While the caching works well for the training dataset, I’m experiencing issues with fetching the validation set. In each epoch, the validation set is loaded from the disk instead of being properly fetched and cached.
def generator(files, m):
for file in files:
with h5py.File(file, 'r') as hf:
epsilon = hf['epsilon'][()]
field = hf['field'][()]
field = [scaler(x, m) for x in field]
yield epsilon, field
def scaler(x, m):
return (2*((x-m[0])/(m[1]-m[0])))-1
spe = int(np.floor(len(files) / args.bs))
vspe = int(np.floor(len(val_files)/ args.bs))
dataset = tf.data.Dataset.from_generator(pygen.generator, args=[files,minmax],output_signature=(
tf.TensorSpec(shape=s[0], dtype=tf.float32),
tf.TensorSpec(shape=s[1], dtype=tf.float32)))
val_dataset = tf.data.Dataset.from_generator(pygen.generator, args=[val_files,minmax],output_signature=(
tf.TensorSpec(shape=s[0], dtype=tf.float32),
tf.TensorSpec(shape=s[1], dtype=tf.float32)))
dataset = dataset.take(len(files)).cache().batch(args.bs).repeat(args.ep)
val_dataset = val_dataset.take(len(val_files)).cache().batch(args.bs).repeat(args.ep)
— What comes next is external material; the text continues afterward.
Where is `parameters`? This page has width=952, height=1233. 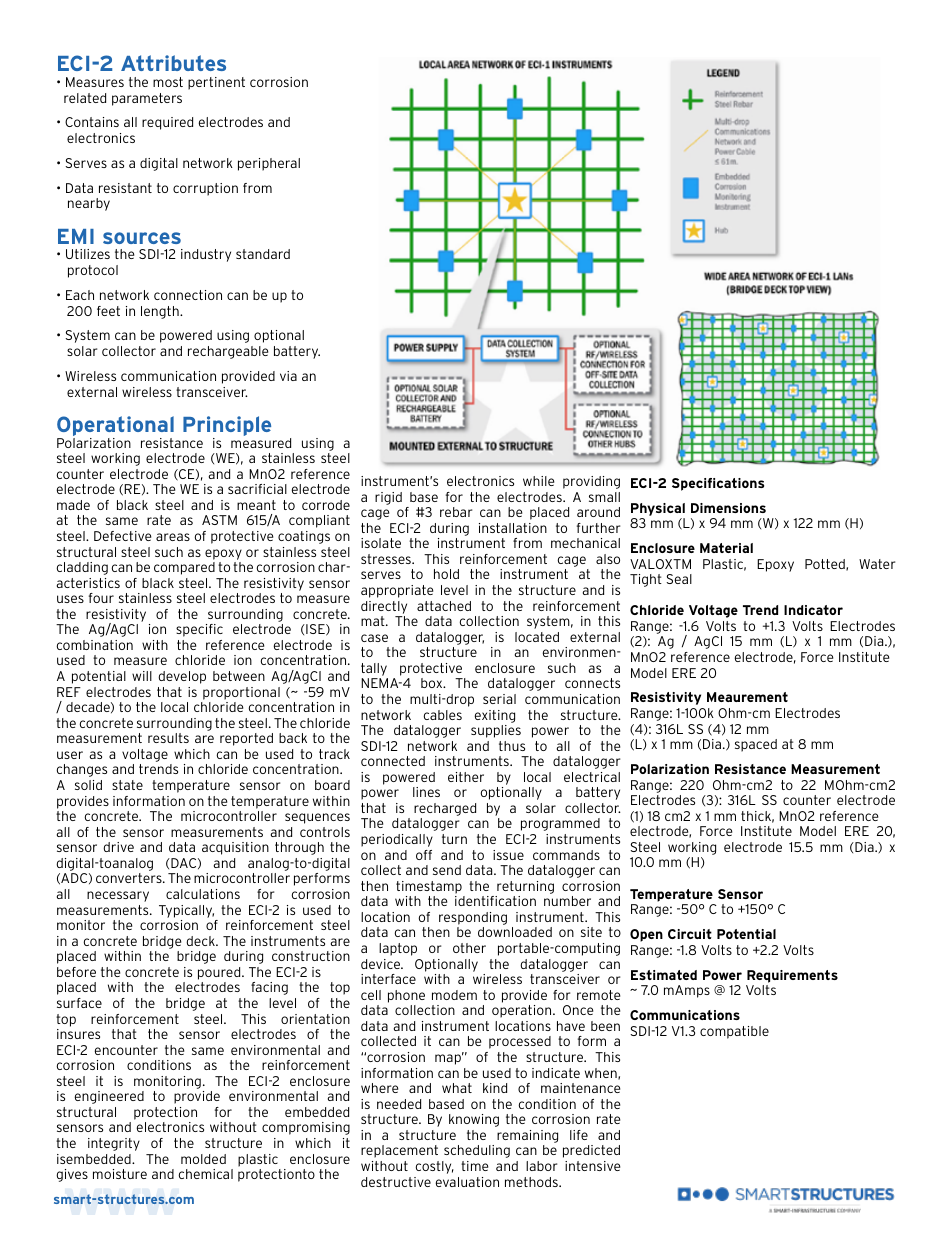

strategy = tf.distribute.MultiWorkerMirroredStrategy()
with strategy.scope():
m = unet65.build(s[0])
m.fit(dataset,validation_data=val_dataset, epochs=args.ep, steps_per_epoch = spe,validation_steps = vspe,callbacks=[model_checkpoint_callback,model_csv_logger,model_tensorboard,model_earlystopping_unet65])
Does anyone know how to accelerate the the validation set fetching? I also tried parallel fetching with num_parallel_calls=tf.data.AUTOTUNE and prefetch (enter link description here), but nothing seems to work fast enough.